Die New York Giants haben am Mittwoch ihre „Top 30 Visits“ für den NFL Draft 2026 abgeschlossen. Zu den finalen Gästen in East Rutherford zählten Linebacker Josiah Trotter und Defensive Tackle Chris McClellan – beide von Missouri. Auf den ersten Blick zwei solide Prospects aus der mittleren Runde. Doch wer genauer hinschaut, erkennt eine klare strategische Linie.

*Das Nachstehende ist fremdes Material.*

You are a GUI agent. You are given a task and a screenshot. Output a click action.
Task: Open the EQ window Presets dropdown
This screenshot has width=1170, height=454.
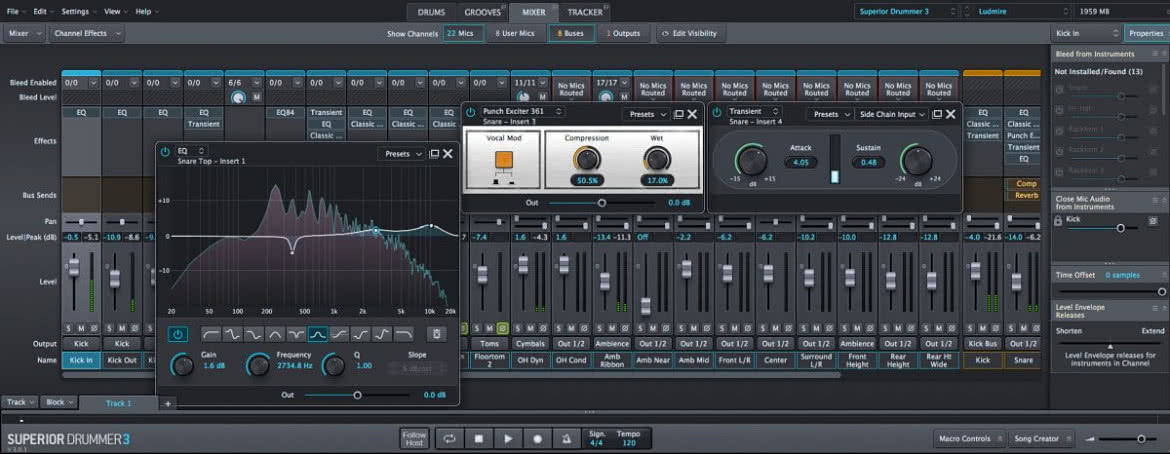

Die Giants haben ein handfestes Problem auf der Defensive-Tackle-Position – unabhängig davon, ob Dexter Lawrence zum Kader gehört oder nicht. Dass McClellan eingeladen wurde, passt ins Bild. Er steht auf Rang 116 im Big Board der NFL Mock Draft Database, was ihn in Runde 4 einordnet. Kein Top-Talent, aber ein Spieler mit klarem Profil.

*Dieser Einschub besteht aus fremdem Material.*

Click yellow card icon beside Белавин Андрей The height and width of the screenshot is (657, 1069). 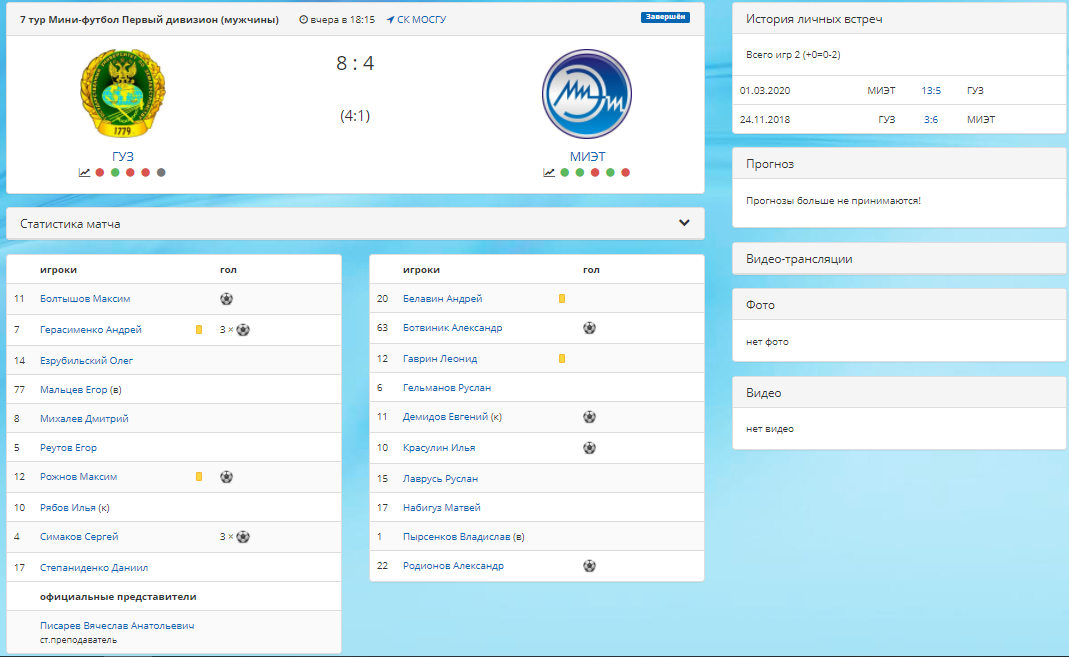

Dane Brugler von The Athletic beschreibt McClellan als jemanden mit massigem Rahmen und bärentatzengroßen Händen. Wenn er den Snap richtig timt und seine Arm-Over-Moves einsetzt, kann er im Inneren Druck erzeugen. Allerdings bleibt er manchmal an Blocks hängen. Gegen den Lauf hält er den Punkt und reagiert gut auf Double Teams. Brugler kommt zu dem Schluss, dass McClellan zwar kein konstanter Störfaktor sei, aber die physischen Voraussetzungen mitbringe. Er wird als Rotationsspieler eingeschätzt, der als Zero- oder One-Technique solide Snaps liefern kann.

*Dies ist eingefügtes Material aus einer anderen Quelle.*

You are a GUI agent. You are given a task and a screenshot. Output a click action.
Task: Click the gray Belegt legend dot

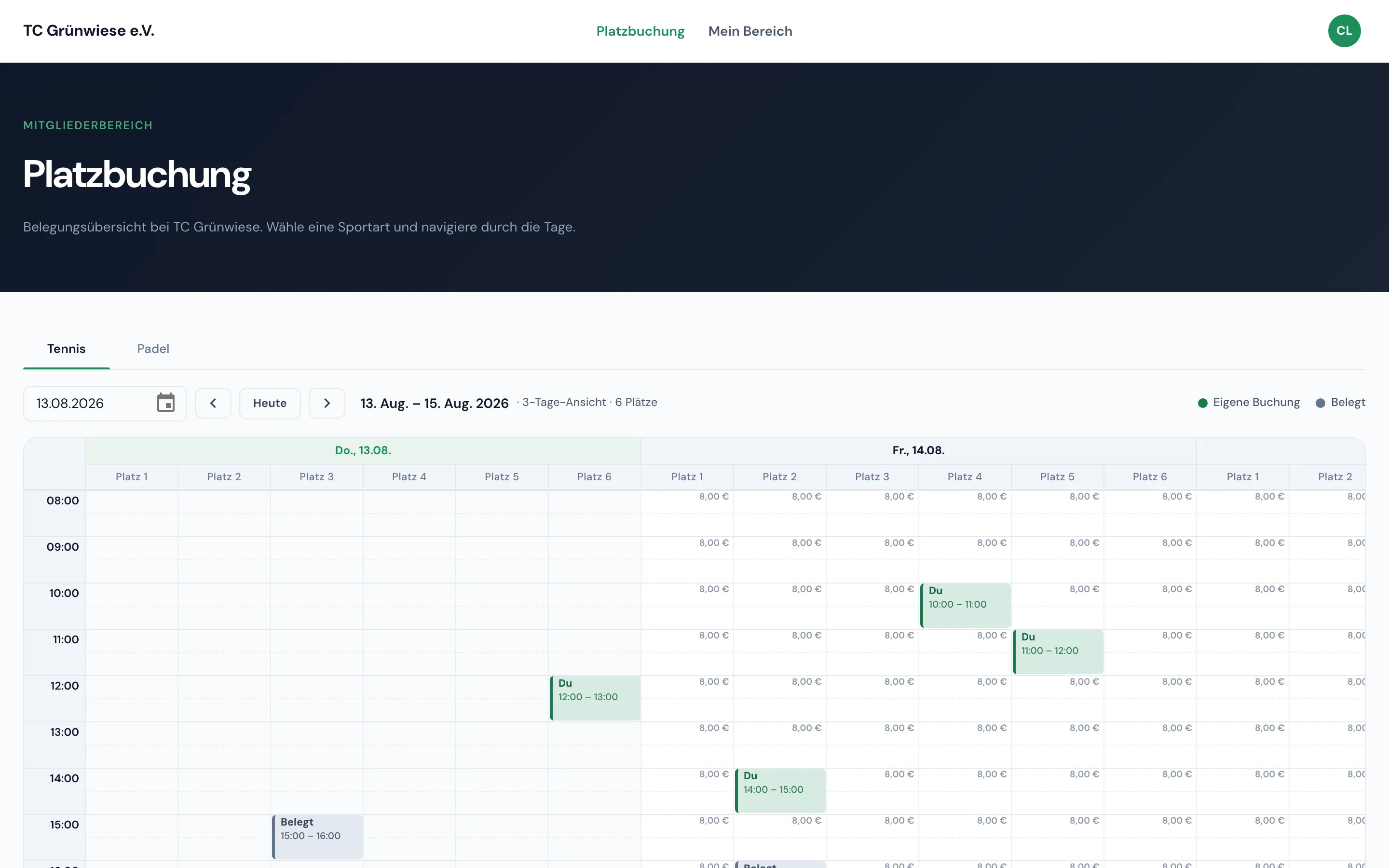(x=1320, y=403)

Deutlich spannender wird es beim zweiten Namen. Trotter rangiert auf Platz 64 – späte zweite oder frühe dritte Runde. Der Name ist kein Zufall – sein Vater war All-Pro Linebacker. Brugler schreibt, Trotter sei „ein Hammer, der nach einem Nagel sucht“. Gegen den Lauf diagnostiziert er schnell, füllt physisch Lücken und tackelt sauber. Auf der anderen Seite fällt seine inkonsistente Route-Erkennung im Passspiel auf – er spielt häufig hinterher. Seine Wettbewerbsmentalität als „Field General“ wird ihm bei Profi-Coaches Sympathien einbringen. Brugler bilanziert, dass Trotter in der Coverage zwar das Playmaking-Bewusstsein fehle, seine Run-Instinkte aber zu den besten dieser Draft-Klasse gehörten. Er sieht aus wie ein startender NFL Mike Linebacker.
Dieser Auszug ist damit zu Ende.